In her small upstate New York town, Molly Howe is admired for her beauty, poise, and character, until one day a secret is exposed and she is cruelly ostracized. She escapes to Berkeley, where she finds solace in a young art student named John Wheelwright. They embark on an intense, all-consuming affair, until the day Molly disappears–again. A decade later, John is lured by the eccentric advertising visionary Mal Osbourne into a risky venture that threatens to eviscerate every concept, slogan, and gimmick exported by Madison Avenue. And much to John’s amazement, one of the many swept into Osbourne’s creative vortex is the woman who left him devastated so many years before.

Excerpt

1

A town called Ulster in central New York--west of the Hudson, but still closer to Albany than to Syracuse or Buffalo--prospered briefly in the 1960s and '70s when IBM opened a regional sales division on the site of an old dairy two towns away.
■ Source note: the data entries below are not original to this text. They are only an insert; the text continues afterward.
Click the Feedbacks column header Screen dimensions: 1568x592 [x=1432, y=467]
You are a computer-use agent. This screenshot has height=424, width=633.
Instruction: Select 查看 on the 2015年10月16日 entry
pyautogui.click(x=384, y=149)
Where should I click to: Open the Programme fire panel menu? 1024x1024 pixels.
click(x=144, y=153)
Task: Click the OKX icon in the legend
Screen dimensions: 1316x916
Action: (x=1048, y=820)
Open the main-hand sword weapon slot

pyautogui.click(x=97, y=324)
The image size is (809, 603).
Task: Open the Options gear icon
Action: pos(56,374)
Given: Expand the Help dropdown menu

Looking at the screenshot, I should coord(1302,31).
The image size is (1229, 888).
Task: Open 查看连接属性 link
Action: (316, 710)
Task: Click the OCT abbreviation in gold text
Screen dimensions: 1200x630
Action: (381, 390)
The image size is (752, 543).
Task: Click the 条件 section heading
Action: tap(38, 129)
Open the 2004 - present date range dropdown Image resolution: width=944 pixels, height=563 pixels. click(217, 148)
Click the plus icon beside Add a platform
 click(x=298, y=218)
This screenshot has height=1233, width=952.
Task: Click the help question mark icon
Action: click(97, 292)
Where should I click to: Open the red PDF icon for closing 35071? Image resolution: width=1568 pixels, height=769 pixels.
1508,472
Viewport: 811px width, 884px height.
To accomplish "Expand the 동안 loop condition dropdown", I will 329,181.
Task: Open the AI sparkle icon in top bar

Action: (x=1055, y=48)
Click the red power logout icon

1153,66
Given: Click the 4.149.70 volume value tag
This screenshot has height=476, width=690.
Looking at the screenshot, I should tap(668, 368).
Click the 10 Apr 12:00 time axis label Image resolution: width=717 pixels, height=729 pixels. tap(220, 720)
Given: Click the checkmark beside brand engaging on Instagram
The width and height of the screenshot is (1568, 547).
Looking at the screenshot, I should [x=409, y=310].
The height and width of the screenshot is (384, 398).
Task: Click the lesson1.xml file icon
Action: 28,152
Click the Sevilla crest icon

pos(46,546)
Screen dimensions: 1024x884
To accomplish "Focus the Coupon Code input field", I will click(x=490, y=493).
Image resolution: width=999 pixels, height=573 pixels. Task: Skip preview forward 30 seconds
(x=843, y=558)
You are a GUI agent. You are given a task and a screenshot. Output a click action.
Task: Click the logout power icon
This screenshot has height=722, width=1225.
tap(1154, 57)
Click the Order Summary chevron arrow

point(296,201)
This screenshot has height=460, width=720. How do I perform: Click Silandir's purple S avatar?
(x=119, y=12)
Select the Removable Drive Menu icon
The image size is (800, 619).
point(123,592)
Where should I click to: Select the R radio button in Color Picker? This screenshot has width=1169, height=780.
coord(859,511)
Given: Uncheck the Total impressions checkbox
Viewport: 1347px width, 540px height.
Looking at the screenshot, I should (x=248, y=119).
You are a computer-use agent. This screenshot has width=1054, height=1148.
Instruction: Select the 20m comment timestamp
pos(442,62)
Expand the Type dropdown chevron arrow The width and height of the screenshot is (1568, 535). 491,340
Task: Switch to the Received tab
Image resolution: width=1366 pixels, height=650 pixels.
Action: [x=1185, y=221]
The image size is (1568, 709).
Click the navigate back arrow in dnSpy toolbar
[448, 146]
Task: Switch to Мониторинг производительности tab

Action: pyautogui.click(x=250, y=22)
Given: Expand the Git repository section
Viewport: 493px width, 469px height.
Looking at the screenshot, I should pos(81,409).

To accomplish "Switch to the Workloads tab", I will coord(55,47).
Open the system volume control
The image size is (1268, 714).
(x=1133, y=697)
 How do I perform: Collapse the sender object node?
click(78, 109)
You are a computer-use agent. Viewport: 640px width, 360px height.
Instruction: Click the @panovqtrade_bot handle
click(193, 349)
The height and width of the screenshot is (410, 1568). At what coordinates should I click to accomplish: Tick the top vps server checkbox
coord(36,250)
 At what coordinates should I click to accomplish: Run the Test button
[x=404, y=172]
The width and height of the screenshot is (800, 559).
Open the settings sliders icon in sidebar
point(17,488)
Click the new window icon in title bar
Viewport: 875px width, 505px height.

Ten minutes off the thruway, the abruptly thriving area wasn't long removed from its earlier life as farm country; most of the old sagging barns were bought up and knocked down to make way for new construction, but a few of the better-preserved ones were left on the vistas to go about the picturesque business of their own slow decline. They stand there today, swaybacked, holes punched in their steep roofs by years of snowfall; and the regional sales division has shut down. Roger Howe was offered a job there, a job that effectively represented the promotion which had not been forthcoming in his four years at the office in Westchester. He and his wife, Kay, with a small relocation allowance from the company and what remained of her inheritance from her father, moved upstate in the fall of 1970, when their son Richard was three years old, and Kay, though she didn't know it at the time, was pregnant with Molly.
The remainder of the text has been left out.